マッキンゼーでは、とりあえず何でも平均的に優秀である人より、何か一つに突出した能力を持っている人が評価される。そういう人を「スパイク型人材」と称し、採用時でも入社後でも、「その人のスパイクは何か」という視点で人材を評価している。しかし、日本の企業社会ではこういう人材はその能力のバランスの悪さがゆえにに問題児とみられたり、結果敬遠されがちである。つまるところ、評価されない。

伊賀さんが言っている「スパイク型人材は評価されない」という現状を、「スパイク」みたいなモデルでスパッと表すために、私がひそかに流行らせたいと思っている言葉がある。

「ドベネックの桶」。

(まあ、すごく言いづらいし、流行んないだろうけどね。)

明らかに一般的なタームでないので、少し説明する。「ドベネックの桶」とは、植物の栄養摂取に関する説をモデル化したもので、植物の成長は一番採っていない栄養素に影響される、ということを説明したものだ。

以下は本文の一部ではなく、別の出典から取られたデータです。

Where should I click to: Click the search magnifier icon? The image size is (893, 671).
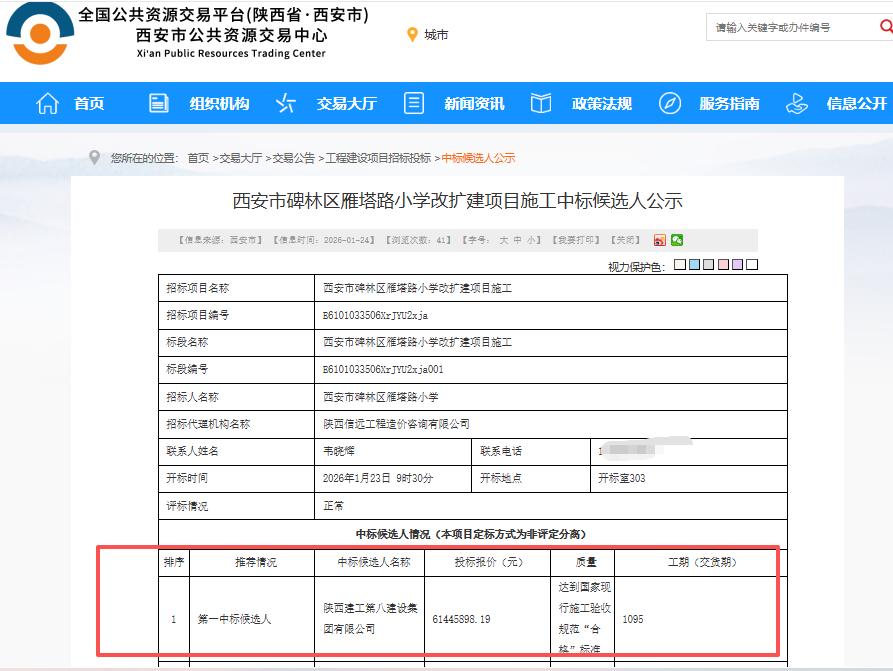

説の名前はリービッヒの最小律と言う。

「ドベネックの桶」は、複数の板を張り合わせて作られた桶の絵で示される。絵を見てもらうのが早い。


要するに、他に高い板があっても、水は一番低い板のところまでしか貯まらないという桶を想定して、栄養摂取に関する説をモデル化したものだ。

人材育成の仕事をしていると、こういう図を見るとすぐに「この桶のそれぞれの板って、要するにコンピテンシーじゃん」とか連想してしまうのが職業病である。

それでもって、伊賀さんの言うように人材を一番高い「スパイク」で評価するのか、桶の「一番低い板」で評価するのか、という議論になる。

「ドベネックの桶」型で評価されるというのは、とてもシンドイ。しかし、これって現にあるよなあ、と感じることも多々ある。

伊賀さんがこの本でマッキンゼーを持ってきて「スパイク型人材」を称揚したりだとか、それでなくとも「自分の強みを活かそう」みたいなキャリア本がもう10年以上前から溢れている(※)。そりゃ、自分の弱みを補強していくよりも、自分の強みと個性を活かしていくことのほうがワクワクするし、やる気にもなるというものだ。だが、「出る杭は打たれる」なんて言葉が「諺」として存在するこの日本の社会では、杭として出る場所を間違えると、もう出てこられないくらいに頭を打ち付けられる環境だって、相当あるはずだ。残念ながら。

なので、――伊賀さんの言いたいこととは違ってくるかもしれないが――現実問題として、組織として「ドベネックの桶」型の評価の雰囲気が広まっている環境と、「スパイク型」評価の雰囲気が広まっている環境では、発揮しやすいリーダーシップは異なってくると思うし、リーダーシップを発揮するためのストラテジーだって、当然異なるはずだ。そんなことを、「ドベネックの桶」の悲しさをぼんやりと考えながら、思う。

最後に、示唆を与えてくれる福音らしきものがあるとすれば一つ。すなわち、ドベネックの桶で説明されるリービッヒの最小律は、現在の植物学では否定されている、ということだ。

※多分、マーカス・バッキンガムの『さあ、才能(じぶん)に目覚めよう』(邦訳出版2001年)のヒットが、一つの象徴的な出来事だろうと思う。